Task: Please output the lines below as a Markdown table with two columns, "No." for the row number and "Line" for the text of each line, and leave out the blank lines.

Entries provided:

****

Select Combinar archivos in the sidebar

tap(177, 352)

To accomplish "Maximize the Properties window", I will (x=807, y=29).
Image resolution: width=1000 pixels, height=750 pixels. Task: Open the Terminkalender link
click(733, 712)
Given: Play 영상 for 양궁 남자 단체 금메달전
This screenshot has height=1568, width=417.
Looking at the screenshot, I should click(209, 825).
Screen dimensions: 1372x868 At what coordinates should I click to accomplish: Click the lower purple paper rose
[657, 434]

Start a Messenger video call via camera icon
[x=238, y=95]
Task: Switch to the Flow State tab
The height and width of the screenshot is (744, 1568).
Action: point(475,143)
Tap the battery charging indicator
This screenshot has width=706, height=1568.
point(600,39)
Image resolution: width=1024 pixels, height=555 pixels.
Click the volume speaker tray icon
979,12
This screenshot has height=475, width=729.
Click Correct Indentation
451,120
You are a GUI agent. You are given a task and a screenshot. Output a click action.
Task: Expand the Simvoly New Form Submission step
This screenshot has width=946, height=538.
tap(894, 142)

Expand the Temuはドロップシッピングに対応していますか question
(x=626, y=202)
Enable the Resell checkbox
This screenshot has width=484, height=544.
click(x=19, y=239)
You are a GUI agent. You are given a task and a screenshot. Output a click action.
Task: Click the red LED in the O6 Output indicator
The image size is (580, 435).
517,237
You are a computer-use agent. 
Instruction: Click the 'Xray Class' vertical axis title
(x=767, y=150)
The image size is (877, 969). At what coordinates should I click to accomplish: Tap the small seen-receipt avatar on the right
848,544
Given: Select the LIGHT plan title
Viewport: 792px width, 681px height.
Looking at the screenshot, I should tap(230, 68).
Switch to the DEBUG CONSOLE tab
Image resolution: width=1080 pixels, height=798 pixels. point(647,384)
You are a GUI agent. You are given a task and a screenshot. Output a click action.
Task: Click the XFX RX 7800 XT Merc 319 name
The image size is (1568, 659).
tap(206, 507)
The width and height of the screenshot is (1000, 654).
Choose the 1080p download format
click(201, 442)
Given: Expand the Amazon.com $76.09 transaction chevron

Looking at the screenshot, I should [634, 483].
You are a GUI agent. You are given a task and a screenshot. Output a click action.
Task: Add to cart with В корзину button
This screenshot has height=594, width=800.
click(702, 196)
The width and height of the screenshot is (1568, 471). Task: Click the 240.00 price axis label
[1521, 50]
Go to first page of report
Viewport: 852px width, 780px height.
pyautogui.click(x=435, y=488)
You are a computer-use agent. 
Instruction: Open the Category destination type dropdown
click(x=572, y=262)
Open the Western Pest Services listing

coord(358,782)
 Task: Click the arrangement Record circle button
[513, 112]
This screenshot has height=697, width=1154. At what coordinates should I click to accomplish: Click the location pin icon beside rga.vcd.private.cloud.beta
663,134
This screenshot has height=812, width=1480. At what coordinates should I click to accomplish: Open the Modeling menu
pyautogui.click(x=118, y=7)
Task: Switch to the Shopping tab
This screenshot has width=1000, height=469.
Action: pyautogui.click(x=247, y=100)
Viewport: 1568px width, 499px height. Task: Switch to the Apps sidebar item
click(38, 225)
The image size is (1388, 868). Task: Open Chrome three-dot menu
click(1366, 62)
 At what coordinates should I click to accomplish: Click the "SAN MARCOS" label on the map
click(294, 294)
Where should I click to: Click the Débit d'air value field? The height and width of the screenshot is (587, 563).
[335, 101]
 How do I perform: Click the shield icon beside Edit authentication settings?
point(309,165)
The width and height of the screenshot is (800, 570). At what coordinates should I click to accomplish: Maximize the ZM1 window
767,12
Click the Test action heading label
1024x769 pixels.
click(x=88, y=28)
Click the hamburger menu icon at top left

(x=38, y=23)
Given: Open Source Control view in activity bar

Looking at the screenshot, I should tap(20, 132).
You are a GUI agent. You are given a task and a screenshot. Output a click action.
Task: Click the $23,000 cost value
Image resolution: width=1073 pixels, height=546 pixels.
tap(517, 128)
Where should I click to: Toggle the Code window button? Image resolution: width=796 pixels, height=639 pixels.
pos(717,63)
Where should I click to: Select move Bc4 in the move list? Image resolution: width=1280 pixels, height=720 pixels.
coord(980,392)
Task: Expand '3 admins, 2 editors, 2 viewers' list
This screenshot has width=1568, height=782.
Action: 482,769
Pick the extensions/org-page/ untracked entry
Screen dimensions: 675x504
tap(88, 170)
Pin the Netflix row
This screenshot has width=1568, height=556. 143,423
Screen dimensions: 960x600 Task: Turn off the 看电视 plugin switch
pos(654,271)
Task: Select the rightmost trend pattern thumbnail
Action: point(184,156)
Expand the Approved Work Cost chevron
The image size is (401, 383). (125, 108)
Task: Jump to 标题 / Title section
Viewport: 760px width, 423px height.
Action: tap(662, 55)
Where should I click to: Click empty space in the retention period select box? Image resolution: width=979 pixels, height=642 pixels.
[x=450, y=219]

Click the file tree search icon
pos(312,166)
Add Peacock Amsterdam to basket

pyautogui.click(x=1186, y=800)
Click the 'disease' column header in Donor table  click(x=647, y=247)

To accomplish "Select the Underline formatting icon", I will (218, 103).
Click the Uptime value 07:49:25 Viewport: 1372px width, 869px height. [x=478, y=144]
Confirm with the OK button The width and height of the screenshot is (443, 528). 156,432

****

Correct answer:
| No. | Line |
|---|---|
| 1 | Select Combinar archivos in the sidebar |
| 2 | tap(177, 352) |
| 3 | To accomplish "Maximize the Properties window", I will (x=807, y=29). |
| 4 | Image resolution: width=1000 pixels, height=750 pixels. Task: Open the Terminkalender link |
| 5 | click(733, 712) |
| 6 | Given: Play 영상 for 양궁 남자 단체 금메달전 |
| 7 | This screenshot has height=1568, width=417. |
| 8 | Looking at the screenshot, I should click(209, 825). |
| 9 | Screen dimensions: 1372x868 At what coordinates should I click to accomplish: Click the lower purple paper rose |
| 10 | [657, 434] |
| 11 | Start a Messenger video call via camera icon |
| 12 | [x=238, y=95] |
| 13 | Task: Switch to the Flow State tab |
| 14 | The height and width of the screenshot is (744, 1568). |
| 15 | Action: point(475,143) |
| 16 | Tap the battery charging indicator |
| 17 | This screenshot has width=706, height=1568. |
| 18 | point(600,39) |
| 19 | Image resolution: width=1024 pixels, height=555 pixels. |
| 20 | Click the volume speaker tray icon |
| 21 | 979,12 |
| 22 | This screenshot has height=475, width=729. |
| 23 | Click Correct Indentation |
| 24 | 451,120 |
| 25 | You are a GUI agent. You are given a task and a screenshot. Output a click action. |
| 26 | Task: Expand the Simvoly New Form Submission step |
| 27 | This screenshot has width=946, height=538. |
| 28 | tap(894, 142) |
| 29 | Expand the Temuはドロップシッピングに対応していますか question |
| 30 | (x=626, y=202) |
| 31 | Enable the Resell checkbox |
| 32 | This screenshot has width=484, height=544. |
| 33 | click(x=19, y=239) |
| 34 | You are a GUI agent. You are given a task and a screenshot. Output a click action. |
| 35 | Task: Click the red LED in the O6 Output indicator |
| 36 | The image size is (580, 435). |
| 37 | 517,237 |
| 38 | You are a computer-use agent.  |
| 39 | Instruction: Click the 'Xray Class' vertical axis title |
| 40 | (x=767, y=150) |
| 41 | The image size is (877, 969). At what coordinates should I click to accomplish: Tap the small seen-receipt avatar on the right |
| 42 | 848,544 |
| 43 | Given: Select the LIGHT plan title |
| 44 | Viewport: 792px width, 681px height. |
| 45 | Looking at the screenshot, I should tap(230, 68). |
| 46 | Switch to the DEBUG CONSOLE tab |
| 47 | Image resolution: width=1080 pixels, height=798 pixels. point(647,384) |
| 48 | You are a GUI agent. You are given a task and a screenshot. Output a click action. |
| 49 | Task: Click the XFX RX 7800 XT Merc 319 name |
| 50 | The image size is (1568, 659). |
| 51 | tap(206, 507) |
| 52 | The width and height of the screenshot is (1000, 654). |
| 53 | Choose the 1080p download format |
| 54 | click(201, 442) |
| 55 | Given: Expand the Amazon.com $76.09 transaction chevron |
| 56 | Looking at the screenshot, I should [634, 483]. |
| 57 | You are a GUI agent. You are given a task and a screenshot. Output a click action. |
| 58 | Task: Add to cart with В корзину button |
| 59 | This screenshot has height=594, width=800. |
| 60 | click(702, 196) |
| 61 | The width and height of the screenshot is (1568, 471). Task: Click the 240.00 price axis label |
| 62 | [1521, 50] |
| 63 | Go to first page of report |
| 64 | Viewport: 852px width, 780px height. |
| 65 | pyautogui.click(x=435, y=488) |
| 66 | You are a computer-use agent.  |
| 67 | Instruction: Open the Category destination type dropdown |
| 68 | click(x=572, y=262) |
| 69 | Open the Western Pest Services listing |
| 70 | coord(358,782) |
| 71 |  Task: Click the arrangement Record circle button |
| 72 | [513, 112] |
| 73 | This screenshot has height=697, width=1154. At what coordinates should I click to accomplish: Click the location pin icon beside rga.vcd.private.cloud.beta |
| 74 | 663,134 |
| 75 | This screenshot has height=812, width=1480. At what coordinates should I click to accomplish: Open the Modeling menu |
| 76 | pyautogui.click(x=118, y=7) |
| 77 | Task: Switch to the Shopping tab |
| 78 | This screenshot has width=1000, height=469. |
| 79 | Action: pyautogui.click(x=247, y=100) |
| 80 | Viewport: 1568px width, 499px height. Task: Switch to the Apps sidebar item |
| 81 | click(38, 225) |
| 82 | The image size is (1388, 868). Task: Open Chrome three-dot menu |
| 83 | click(1366, 62) |
| 84 |  At what coordinates should I click to accomplish: Click the "SAN MARCOS" label on the map |
| 85 | click(294, 294) |
| 86 | Where should I click to: Click the Débit d'air value field? The height and width of the screenshot is (587, 563). |
| 87 | [335, 101] |
| 88 |  How do I perform: Click the shield icon beside Edit authentication settings? |
| 89 | point(309,165) |
| 90 | The width and height of the screenshot is (800, 570). At what coordinates should I click to accomplish: Maximize the ZM1 window |
| 91 | 767,12 |
| 92 | Click the Test action heading label |
| 93 | 1024x769 pixels. |
| 94 | click(x=88, y=28) |
| 95 | Click the hamburger menu icon at top left |
| 96 | (x=38, y=23) |
| 97 | Given: Open Source Control view in activity bar |
| 98 | Looking at the screenshot, I should tap(20, 132). |
| 99 | You are a GUI agent. You are given a task and a screenshot. Output a click action. |
| 100 | Task: Click the $23,000 cost value |
| 101 | Image resolution: width=1073 pixels, height=546 pixels. |
| 102 | tap(517, 128) |
| 103 | Where should I click to: Toggle the Code window button? Image resolution: width=796 pixels, height=639 pixels. |
| 104 | pos(717,63) |
| 105 | Where should I click to: Select move Bc4 in the move list? Image resolution: width=1280 pixels, height=720 pixels. |
| 106 | coord(980,392) |
| 107 | Task: Expand '3 admins, 2 editors, 2 viewers' list |
| 108 | This screenshot has width=1568, height=782. |
| 109 | Action: 482,769 |
| 110 | Pick the extensions/org-page/ untracked entry |
| 111 | Screen dimensions: 675x504 |
| 112 | tap(88, 170) |
| 113 | Pin the Netflix row |
| 114 | This screenshot has width=1568, height=556. 143,423 |
| 115 | Screen dimensions: 960x600 Task: Turn off the 看电视 plugin switch |
| 116 | pos(654,271) |
| 117 | Task: Select the rightmost trend pattern thumbnail |
| 118 | Action: point(184,156) |
| 119 | Expand the Approved Work Cost chevron |
| 120 | The image size is (401, 383). (125, 108) |
| 121 | Task: Jump to 标题 / Title section |
| 122 | Viewport: 760px width, 423px height. |
| 123 | Action: tap(662, 55) |
| 124 | Where should I click to: Click empty space in the retention period select box? Image resolution: width=979 pixels, height=642 pixels. |
| 125 | [x=450, y=219] |
| 126 | Click the file tree search icon |
| 127 | pos(312,166) |
| 128 | Add Peacock Amsterdam to basket |
| 129 | pyautogui.click(x=1186, y=800) |
| 130 | Click the 'disease' column header in Donor table  click(x=647, y=247) |
| 131 | To accomplish "Select the Underline formatting icon", I will (218, 103). |
| 132 | Click the Uptime value 07:49:25 Viewport: 1372px width, 869px height. [x=478, y=144] |
| 133 | Confirm with the OK button The width and height of the screenshot is (443, 528). 156,432 |